Big Titles Thrived, While Small Titles Died
One glaring trend that emerged was highly budgeted and or highly branded titles were selling like crazy, while independent titles were barely selling at all. I personally experienced this vast difference at MIPTV last week. Buyers were all ears when I met with them about licensing videogames based on their globally recognized titles. However, when we met about my indie titles, they simply cared not to hear about them. Sadly, the discrepancy between the “haves” and the “have-nots,” was about as vast as the difference between the budgets of he projects made by the “haves,” and “have-nots.”
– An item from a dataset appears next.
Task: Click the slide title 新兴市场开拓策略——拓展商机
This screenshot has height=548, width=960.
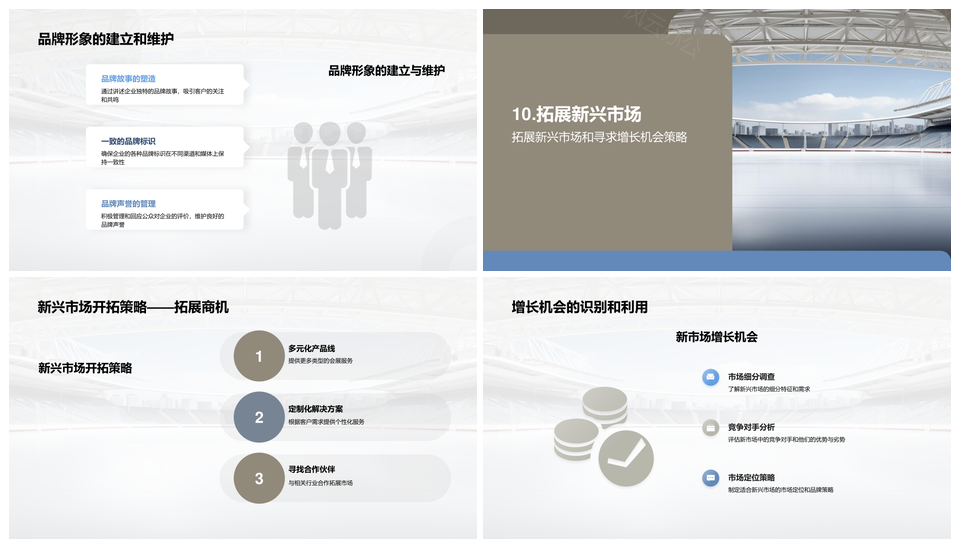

The Filler Market Eased the Pain for Some Sellers
By way of explanation, the “filler market” occurs when buyers pick-up smaller titles to “fill” random slots in there broadcast schedule. Typically, these projects never see the light of prime time. Instead, they find time slots in the middle of the night. Filler titles tend to be sold when tied to a much more substantial title; (i.e. sellers tell buyers they must buy a filler or two, in exchange for getting access to a title they want). While “filler” titles have traditionally had a negative connotation, they should be, because a sale is a sale, no matter how you get it.
Revenue Sharing Deals are Becoming “Normal.”
In a healthier financial climate, most sellers would not entertain a “rev share” deal with a distributor. Paying upfront for content is what distributors do; it’s what they’ve always done; and it is what makes the world go around. But, these days, conventional wisdom has no wisdom. Buyers are saddled with less money to pick-up titles they want, so many buyers are pushing a “rev share” model, where the buyer acquires content for no upfront fee, in exchange for given the producer(s) of that content a greater slice of the revenue. Of course, if the product fails to draw interest from advertisers, or the audience it’s targeted to, then there is no payout for the producer(s), and the film would have essentially been given away for free. There is, however, and upside to even that scenario; if your film is destined to be something that doesn’t turn a profit, then at least a revenue sharing deal gives it the perception of being good enough to be distributed.
Okay, friends. That’s what I have for you today. I thank you for lending me your eyes, and I look forward to borrowing them again next Tuesday. Until then, I wish you a productive week!